== Input for this task

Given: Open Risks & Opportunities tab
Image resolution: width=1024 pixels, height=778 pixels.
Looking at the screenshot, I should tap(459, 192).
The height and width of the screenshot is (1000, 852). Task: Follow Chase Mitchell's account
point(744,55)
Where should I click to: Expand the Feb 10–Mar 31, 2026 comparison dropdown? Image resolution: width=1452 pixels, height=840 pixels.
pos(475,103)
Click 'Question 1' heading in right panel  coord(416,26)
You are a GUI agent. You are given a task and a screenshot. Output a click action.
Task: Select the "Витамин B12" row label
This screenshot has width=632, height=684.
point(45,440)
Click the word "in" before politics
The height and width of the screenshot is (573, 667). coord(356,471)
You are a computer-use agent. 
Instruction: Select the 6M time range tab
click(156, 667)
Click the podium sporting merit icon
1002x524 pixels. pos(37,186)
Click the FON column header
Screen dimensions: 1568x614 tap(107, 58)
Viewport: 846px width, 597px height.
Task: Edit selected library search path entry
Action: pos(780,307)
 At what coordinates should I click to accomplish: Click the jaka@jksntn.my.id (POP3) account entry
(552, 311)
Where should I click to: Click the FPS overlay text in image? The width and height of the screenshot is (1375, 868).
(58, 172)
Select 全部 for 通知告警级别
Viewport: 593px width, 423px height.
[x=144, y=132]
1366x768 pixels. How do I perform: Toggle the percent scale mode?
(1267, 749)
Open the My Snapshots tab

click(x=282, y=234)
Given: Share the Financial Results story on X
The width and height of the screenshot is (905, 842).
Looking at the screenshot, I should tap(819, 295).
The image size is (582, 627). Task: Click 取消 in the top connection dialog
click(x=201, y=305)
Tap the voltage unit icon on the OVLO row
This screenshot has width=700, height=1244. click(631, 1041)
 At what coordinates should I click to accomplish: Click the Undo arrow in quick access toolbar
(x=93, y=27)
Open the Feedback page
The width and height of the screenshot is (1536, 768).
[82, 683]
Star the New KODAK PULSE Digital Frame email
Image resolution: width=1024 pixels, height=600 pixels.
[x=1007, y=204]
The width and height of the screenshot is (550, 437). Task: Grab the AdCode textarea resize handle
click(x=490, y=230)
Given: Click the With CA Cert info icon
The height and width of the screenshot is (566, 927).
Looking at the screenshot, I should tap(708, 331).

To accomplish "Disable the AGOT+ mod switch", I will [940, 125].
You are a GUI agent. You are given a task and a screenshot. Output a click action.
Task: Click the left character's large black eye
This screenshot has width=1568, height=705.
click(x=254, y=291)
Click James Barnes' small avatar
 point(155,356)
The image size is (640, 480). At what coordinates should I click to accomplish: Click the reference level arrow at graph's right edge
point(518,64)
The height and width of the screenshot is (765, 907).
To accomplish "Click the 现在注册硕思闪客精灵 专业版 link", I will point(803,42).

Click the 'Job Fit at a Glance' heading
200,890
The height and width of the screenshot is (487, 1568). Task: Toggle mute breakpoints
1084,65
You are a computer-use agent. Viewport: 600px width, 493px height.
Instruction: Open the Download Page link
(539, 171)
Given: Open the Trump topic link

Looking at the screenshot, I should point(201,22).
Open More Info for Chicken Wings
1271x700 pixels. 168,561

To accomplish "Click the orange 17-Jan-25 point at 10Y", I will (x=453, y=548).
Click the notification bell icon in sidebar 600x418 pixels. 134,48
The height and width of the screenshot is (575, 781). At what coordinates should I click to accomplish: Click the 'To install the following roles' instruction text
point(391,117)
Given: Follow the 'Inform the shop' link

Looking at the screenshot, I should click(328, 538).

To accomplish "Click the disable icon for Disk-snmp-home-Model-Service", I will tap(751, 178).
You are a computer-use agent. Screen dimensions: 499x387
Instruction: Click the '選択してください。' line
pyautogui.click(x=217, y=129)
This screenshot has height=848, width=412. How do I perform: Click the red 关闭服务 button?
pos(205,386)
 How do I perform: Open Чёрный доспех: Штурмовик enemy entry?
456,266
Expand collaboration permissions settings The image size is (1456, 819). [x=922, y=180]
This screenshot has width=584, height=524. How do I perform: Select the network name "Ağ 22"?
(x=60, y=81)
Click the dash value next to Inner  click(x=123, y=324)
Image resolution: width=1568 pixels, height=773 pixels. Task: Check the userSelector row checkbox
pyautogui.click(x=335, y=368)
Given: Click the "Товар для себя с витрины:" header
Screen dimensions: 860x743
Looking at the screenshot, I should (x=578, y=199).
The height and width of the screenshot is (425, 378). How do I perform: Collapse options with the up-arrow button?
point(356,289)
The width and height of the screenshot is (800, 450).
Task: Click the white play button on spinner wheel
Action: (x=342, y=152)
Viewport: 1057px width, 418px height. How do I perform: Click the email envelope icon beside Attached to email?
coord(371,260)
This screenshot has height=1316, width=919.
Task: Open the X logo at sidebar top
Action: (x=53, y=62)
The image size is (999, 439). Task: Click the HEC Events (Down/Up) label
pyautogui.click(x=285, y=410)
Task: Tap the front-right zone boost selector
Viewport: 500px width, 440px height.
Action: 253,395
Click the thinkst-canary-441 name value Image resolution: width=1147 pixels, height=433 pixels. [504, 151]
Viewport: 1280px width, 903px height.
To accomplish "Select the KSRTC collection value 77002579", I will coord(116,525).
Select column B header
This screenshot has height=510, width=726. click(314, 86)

====

• _Required work_: Repeat back the listing above exactly, including every line.

• _Answer below_:
Given: Open Risks & Opportunities tab
Image resolution: width=1024 pixels, height=778 pixels.
Looking at the screenshot, I should tap(459, 192).
The height and width of the screenshot is (1000, 852). Task: Follow Chase Mitchell's account
point(744,55)
Where should I click to: Expand the Feb 10–Mar 31, 2026 comparison dropdown? Image resolution: width=1452 pixels, height=840 pixels.
pos(475,103)
Click 'Question 1' heading in right panel  coord(416,26)
You are a GUI agent. You are given a task and a screenshot. Output a click action.
Task: Select the "Витамин B12" row label
This screenshot has width=632, height=684.
point(45,440)
Click the word "in" before politics
The height and width of the screenshot is (573, 667). coord(356,471)
You are a computer-use agent. 
Instruction: Select the 6M time range tab
click(156, 667)
Click the podium sporting merit icon
1002x524 pixels. pos(37,186)
Click the FON column header
Screen dimensions: 1568x614 tap(107, 58)
Viewport: 846px width, 597px height.
Task: Edit selected library search path entry
Action: pos(780,307)
 At what coordinates should I click to accomplish: Click the jaka@jksntn.my.id (POP3) account entry
(552, 311)
Where should I click to: Click the FPS overlay text in image? The width and height of the screenshot is (1375, 868).
(58, 172)
Select 全部 for 通知告警级别
Viewport: 593px width, 423px height.
[x=144, y=132]
1366x768 pixels. How do I perform: Toggle the percent scale mode?
(1267, 749)
Open the My Snapshots tab

click(x=282, y=234)
Given: Share the Financial Results story on X
The width and height of the screenshot is (905, 842).
Looking at the screenshot, I should tap(819, 295).
The image size is (582, 627). Task: Click 取消 in the top connection dialog
click(x=201, y=305)
Tap the voltage unit icon on the OVLO row
This screenshot has width=700, height=1244. click(631, 1041)
 At what coordinates should I click to accomplish: Click the Undo arrow in quick access toolbar
(x=93, y=27)
Open the Feedback page
The width and height of the screenshot is (1536, 768).
[82, 683]
Star the New KODAK PULSE Digital Frame email
Image resolution: width=1024 pixels, height=600 pixels.
[x=1007, y=204]
The width and height of the screenshot is (550, 437). Task: Grab the AdCode textarea resize handle
click(x=490, y=230)
Given: Click the With CA Cert info icon
The height and width of the screenshot is (566, 927).
Looking at the screenshot, I should tap(708, 331).

To accomplish "Disable the AGOT+ mod switch", I will [940, 125].
You are a GUI agent. You are given a task and a screenshot. Output a click action.
Task: Click the left character's large black eye
This screenshot has width=1568, height=705.
click(x=254, y=291)
Click James Barnes' small avatar
 point(155,356)
The image size is (640, 480). At what coordinates should I click to accomplish: Click the reference level arrow at graph's right edge
point(518,64)
The height and width of the screenshot is (765, 907).
To accomplish "Click the 现在注册硕思闪客精灵 专业版 link", I will point(803,42).

Click the 'Job Fit at a Glance' heading
200,890
The height and width of the screenshot is (487, 1568). Task: Toggle mute breakpoints
1084,65
You are a computer-use agent. Viewport: 600px width, 493px height.
Instruction: Open the Download Page link
(539, 171)
Given: Open the Trump topic link

Looking at the screenshot, I should point(201,22).
Open More Info for Chicken Wings
1271x700 pixels. 168,561

To accomplish "Click the orange 17-Jan-25 point at 10Y", I will (x=453, y=548).
Click the notification bell icon in sidebar 600x418 pixels. 134,48
The height and width of the screenshot is (575, 781). At what coordinates should I click to accomplish: Click the 'To install the following roles' instruction text
point(391,117)
Given: Follow the 'Inform the shop' link

Looking at the screenshot, I should click(328, 538).

To accomplish "Click the disable icon for Disk-snmp-home-Model-Service", I will tap(751, 178).
You are a computer-use agent. Screen dimensions: 499x387
Instruction: Click the '選択してください。' line
pyautogui.click(x=217, y=129)
This screenshot has height=848, width=412. How do I perform: Click the red 关闭服务 button?
pos(205,386)
 How do I perform: Open Чёрный доспех: Штурмовик enemy entry?
456,266
Expand collaboration permissions settings The image size is (1456, 819). [x=922, y=180]
This screenshot has width=584, height=524. How do I perform: Select the network name "Ağ 22"?
(x=60, y=81)
Click the dash value next to Inner  click(x=123, y=324)
Image resolution: width=1568 pixels, height=773 pixels. Task: Check the userSelector row checkbox
pyautogui.click(x=335, y=368)
Given: Click the "Товар для себя с витрины:" header
Screen dimensions: 860x743
Looking at the screenshot, I should (x=578, y=199).
The height and width of the screenshot is (425, 378). How do I perform: Collapse options with the up-arrow button?
point(356,289)
The width and height of the screenshot is (800, 450).
Task: Click the white play button on spinner wheel
Action: (x=342, y=152)
Viewport: 1057px width, 418px height. How do I perform: Click the email envelope icon beside Attached to email?
coord(371,260)
This screenshot has height=1316, width=919.
Task: Open the X logo at sidebar top
Action: (x=53, y=62)
The image size is (999, 439). Task: Click the HEC Events (Down/Up) label
pyautogui.click(x=285, y=410)
Task: Tap the front-right zone boost selector
Viewport: 500px width, 440px height.
Action: 253,395
Click the thinkst-canary-441 name value Image resolution: width=1147 pixels, height=433 pixels. [504, 151]
Viewport: 1280px width, 903px height.
To accomplish "Select the KSRTC collection value 77002579", I will coord(116,525).
Select column B header
This screenshot has height=510, width=726. click(314, 86)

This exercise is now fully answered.